-- Begin Supplied passage --

International Space Station Assembly
A Collective Construction Site

http://www.sophiatabatadze.blogspot.com/

When I want to describe the new series of works I’m making, terms like ‘human condition’ and ‘under construction’ come to mind. I want to portray the human condition with the use of architecture. Here I mean 'architecture' in its widest sense: in the shape, structure and movement of the human body, of buildings and landscape, of 'the built' environment, of the human body as it relates to that environment and of the city as a living organism with its orders and disorders.

In this series of works I portray the current situation in Georgia, my country of origin. By ‘human condition’ I mean the state of mind the country is going through. When asked about the situation in Georgia I always say the age of the country’s independence is the age of teenager, so that’s also how the country behaves – it rushes from one thing to another and quickly erases the leftovers from the previous system (though the feeling I get from this is of immaturity rather then the constant refreshment of the youth).

My work draws on the urban environment and the things that happen in it. In order to bring these happenings close to myself I process them through my own body by physically making work about it. With bringing these large architectural landscapes down to a smaller scale in my own sketchbook, the problems met there seem different. Struggling with these with pencil on paper the cities tendencies can be understood and accepted as something human, or better the human being can be seen behind it. By doing so I try to come to accept the city where I was born during a period when I find it growing uglier, and when I find myself opposed to what is happening in it. This way I become part of the city and its mistakes, architectural leftovers and trends that are layered on top of each other covering history with history - building towards a not so well defined future.

This work consists of the series of the black and white drawings and photographs, printed on the fabric. These images show human traces in an urban environment that has become thoroughly inhuman - large and rough manmade landscapes, half destroyed or not yet fully built buildings (a friend exclaimed –oh, yes, just like the society). I work on the details of these images and hand embroider some parts of it. For embroidery I choose the details that show the human touch within this no-man’s-land landscapes. This can be a small palm tree garden in front of the so-called ‘Khrushchev building’ (a very non-tropical setting), or a finished and furnished apartment as part of, or in the middle of, a concrete carcass. I choose these details in order to underline the imbalance or the hybrid situation within this reality.

-- End Supplied passage --

**Tasks:**
a) Answer these questions about the statement above:
(i) Which country does the series of works portray?
(ii) What age is the country's independence compared to?
(iii) What is the series made of, and what are the images printed on?
b) Retype the part of the statement starting with "http://www.sophiatabatadze.blogspot.com/" and going on through "orders and disorders.".

-- Begin Data excerpt --

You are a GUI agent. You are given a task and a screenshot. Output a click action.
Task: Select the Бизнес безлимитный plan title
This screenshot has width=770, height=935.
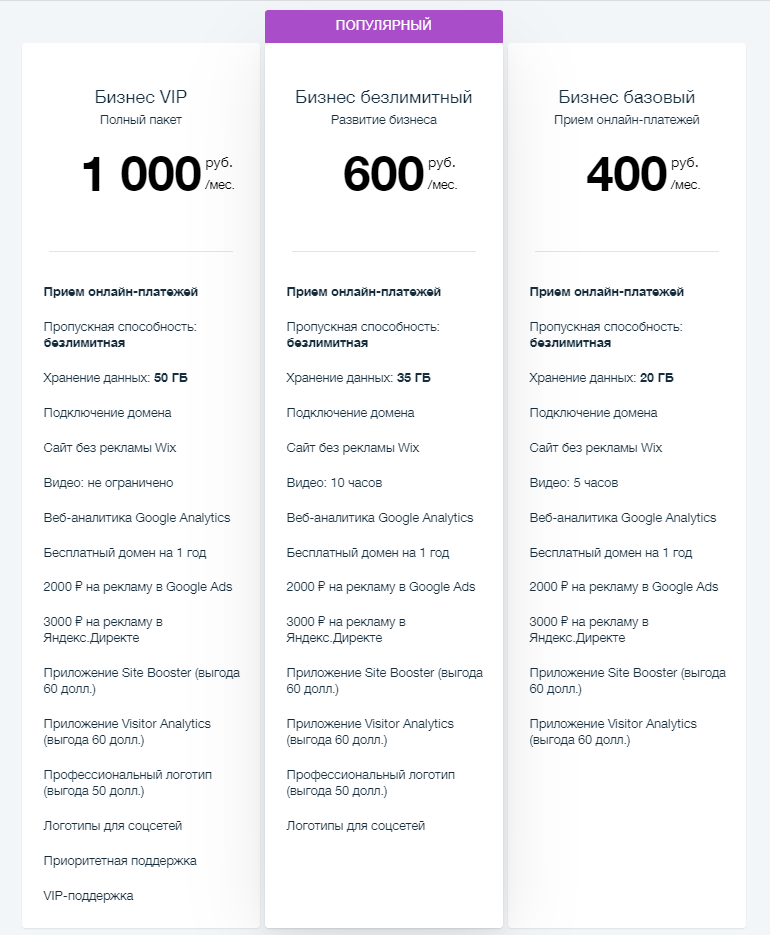(384, 97)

-- End Data excerpt --

**Written responses:**
a)
(i) Georgia.
(ii) The age of a teenager.
(iii) Black and white drawings and photographs, printed on fabric.

b)
http://www.sophiatabatadze.blogspot.com/

When I want to describe the new series of works I’m making, terms like ‘human condition’ and ‘under construction’ come to mind. I want to portray the human condition with the use of architecture. Here I mean 'architecture' in its widest sense: in the shape, structure and movement of the human body, of buildings and landscape, of 'the built' environment, of the human body as it relates to that environment and of the city as a living organism with its orders and disorders.